The incoming chief of the Metropolitan Police Bureau says checkpoints do more harm than good. (Bangkok Post file photo)
The Metropolitan Police Bureau (MPB) will cease checkpoints designed to ensure public compliance with traffic laws, its newly appointed acting chief said.
Pol Lt Gen Chanthep Sesawech, who is set to take over the bureau proper once his appointment receives royal endorsement, said the checkpoints do more harm than good.
Such checkpoints are partly to blame for exacerbating the capital’s traffic congestion so should be withdrawn, with traffic police instead focusing on strictly enforcing traffic laws on those who, for instance, park their cars in a manner that obstruct traffic flow or run red lights, Pol Lt Gen Chanthep said.
Traffic officers will be assigned to ensure reasonable traffic flow and if they fail to enforce the law as required, which results in traffic congestion, they could face disciplinary action, he said.
Checkpoints aimed at curbing drink-driving and crime and ensuring public safety, will continue as usual.

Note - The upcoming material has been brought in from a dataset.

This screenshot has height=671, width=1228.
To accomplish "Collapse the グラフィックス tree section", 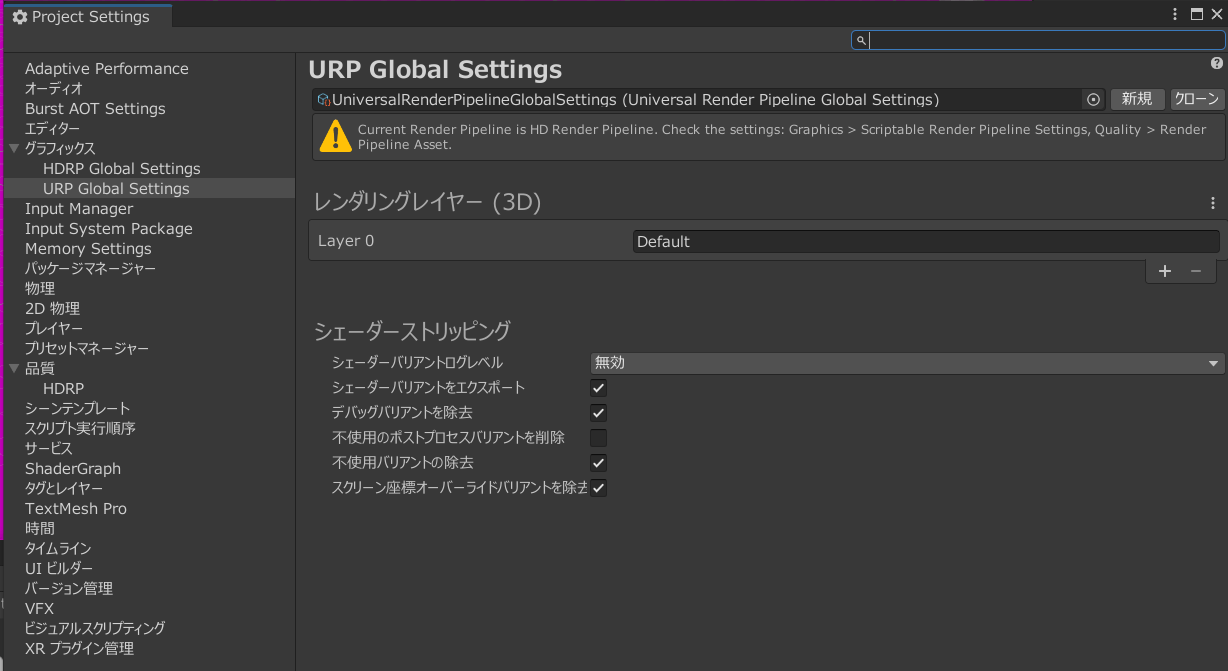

At least one police inspector is required to be always present at a checkpoint and each time one is set up, prior approval has to come from an MPB deputy chief directing traffic policing, he said.
This is to ensure that every checkpoint can be held accountable in case a complaint or an accusation is filed or made, Pol Lt Gen Chanthep said.
Superintendents from all 88 police stations under the MPB will be briefed on the new policy at a meeting this Friday, he said.
In another development, Pol Col Kritsana Pattanacharoen, deputy spokesman for the Royal Thai Police, said it will begin from January next year strictly enforcing the legal requirement that new car owners have their cars registered with the Land Transport Department and that temporary red-coloured licence plates are changed to the standard white one within 30 days and not the current 60.
Those found violating this regulation will face a maximum fine of 10,000 baht, up from the current 1,000 baht he said.